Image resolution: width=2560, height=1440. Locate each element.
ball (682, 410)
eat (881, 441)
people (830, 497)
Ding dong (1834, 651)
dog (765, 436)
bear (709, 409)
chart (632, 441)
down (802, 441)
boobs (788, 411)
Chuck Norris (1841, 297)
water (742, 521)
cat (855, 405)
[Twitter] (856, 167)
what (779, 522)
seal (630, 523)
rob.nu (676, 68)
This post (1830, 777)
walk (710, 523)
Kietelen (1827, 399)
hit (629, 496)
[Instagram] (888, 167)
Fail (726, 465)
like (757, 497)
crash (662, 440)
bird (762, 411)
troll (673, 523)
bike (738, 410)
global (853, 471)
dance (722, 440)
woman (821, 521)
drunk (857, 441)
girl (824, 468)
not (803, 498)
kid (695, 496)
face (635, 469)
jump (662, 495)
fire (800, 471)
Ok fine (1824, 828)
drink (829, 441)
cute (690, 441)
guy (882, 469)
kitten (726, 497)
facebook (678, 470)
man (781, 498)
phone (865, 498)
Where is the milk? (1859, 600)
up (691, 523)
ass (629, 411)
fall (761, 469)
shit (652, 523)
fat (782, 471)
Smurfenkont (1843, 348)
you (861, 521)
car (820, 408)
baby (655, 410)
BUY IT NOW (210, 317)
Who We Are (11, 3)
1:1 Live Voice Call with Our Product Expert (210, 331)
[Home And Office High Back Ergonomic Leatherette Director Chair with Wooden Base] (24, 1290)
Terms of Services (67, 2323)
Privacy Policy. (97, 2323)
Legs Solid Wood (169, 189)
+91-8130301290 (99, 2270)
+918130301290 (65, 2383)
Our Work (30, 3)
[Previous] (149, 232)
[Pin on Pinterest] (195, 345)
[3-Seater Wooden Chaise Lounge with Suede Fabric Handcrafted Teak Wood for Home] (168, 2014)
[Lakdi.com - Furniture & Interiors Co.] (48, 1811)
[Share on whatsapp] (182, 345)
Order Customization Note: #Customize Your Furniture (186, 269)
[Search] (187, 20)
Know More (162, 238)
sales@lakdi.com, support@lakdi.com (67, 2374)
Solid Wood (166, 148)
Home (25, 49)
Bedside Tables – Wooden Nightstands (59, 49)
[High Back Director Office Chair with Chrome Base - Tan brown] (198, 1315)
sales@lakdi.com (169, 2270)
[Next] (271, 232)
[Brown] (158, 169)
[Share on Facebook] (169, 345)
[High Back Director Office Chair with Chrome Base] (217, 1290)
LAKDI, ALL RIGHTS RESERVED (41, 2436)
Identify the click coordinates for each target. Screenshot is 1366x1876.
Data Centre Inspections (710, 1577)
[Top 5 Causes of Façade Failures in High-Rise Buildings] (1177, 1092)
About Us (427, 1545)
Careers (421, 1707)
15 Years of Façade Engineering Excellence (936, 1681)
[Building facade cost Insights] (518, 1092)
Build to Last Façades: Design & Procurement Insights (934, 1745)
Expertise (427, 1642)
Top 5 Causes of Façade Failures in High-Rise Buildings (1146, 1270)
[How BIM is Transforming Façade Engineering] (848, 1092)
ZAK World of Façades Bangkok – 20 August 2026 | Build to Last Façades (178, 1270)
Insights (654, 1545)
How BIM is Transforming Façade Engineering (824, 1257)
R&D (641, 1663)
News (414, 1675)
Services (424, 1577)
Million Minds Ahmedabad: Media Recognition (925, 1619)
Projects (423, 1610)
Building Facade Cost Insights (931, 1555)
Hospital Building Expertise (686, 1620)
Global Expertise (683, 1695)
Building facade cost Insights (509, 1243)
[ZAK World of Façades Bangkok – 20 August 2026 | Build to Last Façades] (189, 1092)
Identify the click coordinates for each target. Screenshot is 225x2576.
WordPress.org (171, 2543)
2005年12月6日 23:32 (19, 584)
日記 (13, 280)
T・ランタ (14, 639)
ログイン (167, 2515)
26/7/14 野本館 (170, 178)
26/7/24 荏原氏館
************
Task prompt:
Copy each record above so that no word or mark differs.

Solution for this exercise:
Image resolution: width=2560, height=1440. Locate each element.
ball (682, 410)
eat (881, 441)
people (830, 497)
Ding dong (1834, 651)
dog (765, 436)
bear (709, 409)
chart (632, 441)
down (802, 441)
boobs (788, 411)
Chuck Norris (1841, 297)
water (742, 521)
cat (855, 405)
[Twitter] (856, 167)
what (779, 522)
seal (630, 523)
rob.nu (676, 68)
This post (1830, 777)
walk (710, 523)
Kietelen (1827, 399)
hit (629, 496)
[Instagram] (888, 167)
Fail (726, 465)
like (757, 497)
crash (662, 440)
bird (762, 411)
troll (673, 523)
bike (738, 410)
global (853, 471)
dance (722, 440)
woman (821, 521)
drunk (857, 441)
girl (824, 468)
not (803, 498)
kid (695, 496)
face (635, 469)
jump (662, 495)
fire (800, 471)
Ok fine (1824, 828)
drink (829, 441)
cute (690, 441)
guy (882, 469)
kitten (726, 497)
facebook (678, 470)
man (781, 498)
phone (865, 498)
Where is the milk? (1859, 600)
up (691, 523)
ass (629, 411)
fall (761, 469)
shit (652, 523)
fat (782, 471)
Smurfenkont (1843, 348)
you (861, 521)
car (820, 408)
baby (655, 410)
BUY IT NOW (210, 317)
Who We Are (11, 3)
1:1 Live Voice Call with Our Product Expert (210, 331)
[Home And Office High Back Ergonomic Leatherette Director Chair with Wooden Base] (24, 1290)
Terms of Services (67, 2323)
Privacy Policy. (97, 2323)
Legs Solid Wood (169, 189)
+91-8130301290 (99, 2270)
+918130301290 (65, 2383)
Our Work (30, 3)
[Previous] (149, 232)
[Pin on Pinterest] (195, 345)
[3-Seater Wooden Chaise Lounge with Suede Fabric Handcrafted Teak Wood for Home] (168, 2014)
[Lakdi.com - Furniture & Interiors Co.] (48, 1811)
[Share on whatsapp] (182, 345)
Order Customization Note: #Customize Your Furniture (186, 269)
[Search] (187, 20)
Know More (162, 238)
sales@lakdi.com, support@lakdi.com (67, 2374)
Solid Wood (166, 148)
Home (25, 49)
Bedside Tables – Wooden Nightstands (59, 49)
[High Back Director Office Chair with Chrome Base - Tan brown] (198, 1315)
sales@lakdi.com (169, 2270)
[Next] (271, 232)
[Brown] (158, 169)
[Share on Facebook] (169, 345)
[High Back Director Office Chair with Chrome Base] (217, 1290)
LAKDI, ALL RIGHTS RESERVED (41, 2436)
Identify the click coordinates for each target. Screenshot is 1366x1876.
Data Centre Inspections (710, 1577)
[Top 5 Causes of Façade Failures in High-Rise Buildings] (1177, 1092)
About Us (427, 1545)
Careers (421, 1707)
15 Years of Façade Engineering Excellence (936, 1681)
[Building facade cost Insights] (518, 1092)
Build to Last Façades: Design & Procurement Insights (934, 1745)
Expertise (427, 1642)
Top 5 Causes of Façade Failures in High-Rise Buildings (1146, 1270)
[How BIM is Transforming Façade Engineering] (848, 1092)
ZAK World of Façades Bangkok – 20 August 2026 | Build to Last Façades (178, 1270)
Insights (654, 1545)
How BIM is Transforming Façade Engineering (824, 1257)
R&D (641, 1663)
News (414, 1675)
Services (424, 1577)
Million Minds Ahmedabad: Media Recognition (925, 1619)
Projects (423, 1610)
Building Facade Cost Insights (931, 1555)
Hospital Building Expertise (686, 1620)
Global Expertise (683, 1695)
Building facade cost Insights (509, 1243)
[ZAK World of Façades Bangkok – 20 August 2026 | Build to Last Façades] (189, 1092)
Identify the click coordinates for each target. Screenshot is 225x2576.
WordPress.org (171, 2543)
2005年12月6日 23:32 (19, 584)
日記 (13, 280)
T・ランタ (14, 639)
ログイン (167, 2515)
26/7/14 野本館 (170, 178)
26/7/24 荏原氏館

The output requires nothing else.